O terceiro polo é constituído pelos cuidados de saúde. Estes
preparam-se melhor para o que os espera, quando mais informados
estiverem sobre o que ocorre nos outros dois polos. Dessa forma,
poderão preparar-se melhor para responder tanto à Covid-19 com às
outras necessidades de saúde.
Gerir bem a pandemia significa saber com precisão o que ocorre em
cada um desses polos, partilhar ativamente esta informação e
assegurar a articulação dos polos entre si, em todas as
circunstâncias. Um desafio complexo, mas necessário.
As medidas de higiene reforçadas nas escolas no âmbito da
prevenção da Covid-19 poderão, caso exista um padrão de
continuidade no futuro, ajudar a minorar os contágios em termos de
gripes e constipações?
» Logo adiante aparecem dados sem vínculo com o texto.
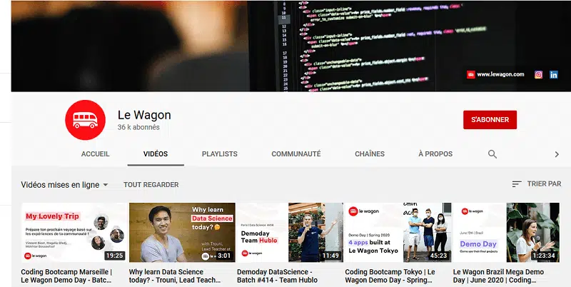Open the Playlists tab
Viewport: 571px width, 287px height.
[220, 154]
Portugal tem ainda um longo caminho a
percorrer no que diz respeito à literacia da sua população ao nível
da educação para a saúde?
Sim, temos ainda um longo caminho a percorrer nesta matéria. E
esta seria uma boa ocasião para conseguirmos aqui um salto
qualitativo significativo. Para isso, seria necessário aderimos à
ideia de que há duas vertentes na saúde pública atual.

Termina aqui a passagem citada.